(Word and element location records)
★ ★ ★

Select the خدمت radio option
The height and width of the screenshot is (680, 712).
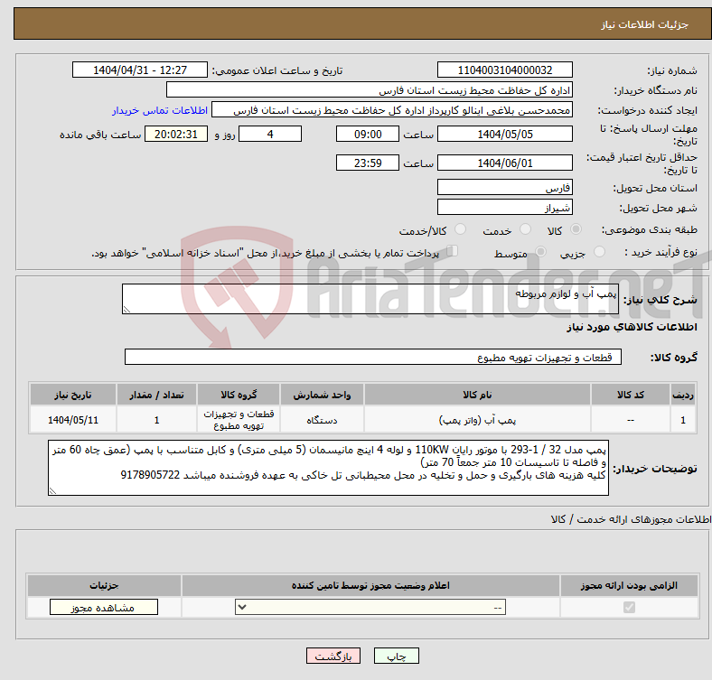(x=529, y=231)
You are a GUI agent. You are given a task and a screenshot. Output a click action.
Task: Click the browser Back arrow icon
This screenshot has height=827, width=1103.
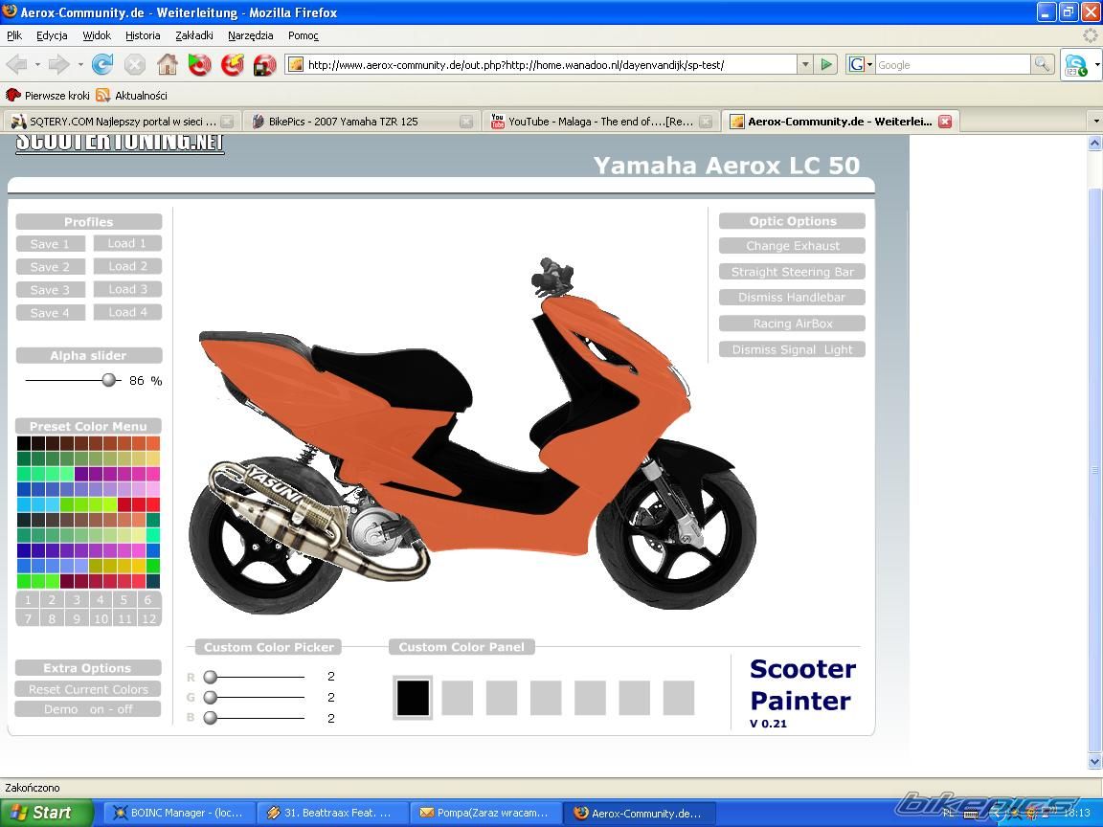(17, 65)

★ ★ ★

Reproduce every line of the records above, requests included, adding -82 to each coordinate value in the answers. Omit the pictures.

Select the خدمت radio option
The height and width of the screenshot is (680, 712).
(x=447, y=149)
You are a GUI agent. You are given a task and a screenshot. Output a click action.
Task: Click the browser Back arrow icon
This screenshot has height=827, width=1103.
(-65, -17)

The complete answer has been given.